第4章 霧雨
上山さんが人に隠れて妖怪達と戯れているところはそれまで何度か目にしていた。取り憑かれているのかと思ったがそうではないらしい。人がいなくなると、彼女と妖怪達はまるで親しい友人のように他愛のない話をしていた。友人といえば彼女は人間の友達は多くないようで、俺は彼女がクラスメイトと話しているところをほとんど見たことはなかった。存在感の薄い彼女は、ぽつんと一人でいると、注意しなければ俺も見落としてしまうのではないかというほどだった。彼女が唯一注目を集める時は、数学の授業中に指名され問題の解説をしている時だった。その時は困ったような、怒ったような顔でいるため、魑魅魍魎と楽しそうにしている姿をみた時は彼女も笑うんだな、というのが正直な感想だった。妖怪や霊魂の前だけではなく、クラスでも笑顔でいれば人気者になれるだろうに。
ぱたぱたと走る音と話し声がいよいよ近づいてきて、現実に引き戻された。彼女のことを考えているからこんな時に彼女が現れたのか、彼女の気配がしたからこんなにも考えてしまうのか、自分でもわからなかった。ただ、静かな昂揚感は今の思考に少なからず影響しているだろう。
飛影が動く前に手を出さないよう制止すると、舌打ちをして近くの木に隠れた。
足音のする方を向くと魑魅魍魎を引き連れた上山さんが暗闇から飛び出してきた。魑魅魍魎は俺と目が合うと蜘蛛の子をちらすようにいなくなり、一人ぽつんと取り残された上山さんは傘も持たず、冷たい雨に体を濡らして立ち止まっている。俺のほうを見て、驚いたような顔をした後、飛影が隠れている方をぱっと振り返った。

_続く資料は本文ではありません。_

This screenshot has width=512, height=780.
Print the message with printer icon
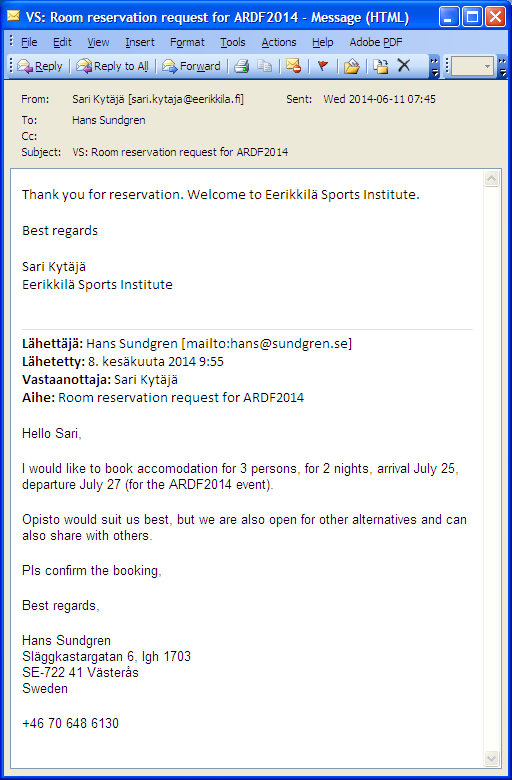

やはり見えている。妖怪から人間へ転生した俺の正体にも気付いただろうか。しかし不思議そうな顔をしているところを見ると、どこまで知っているかは本人に聞いてみないと分からない。しかしそんな機会はきっと訪れることはない。もっと早くに仲良くなって聞き出してしまえばよかった。
「もう遅いから早く帰ったほうがいいよ。」
わかりやすく苛ついていて気配が隠せていない飛影も問題ではあるが、少し気にかけているクラスメイトに怪我をさせたくはなかった。
彼女がどうして妖怪と一緒にいるかなんて、俺はもう知ることもないのだろう。走り去る後ろ姿を見送りながら思う。人間として生を受けてからは短い人生だった。願いを叶える鏡は今この手に。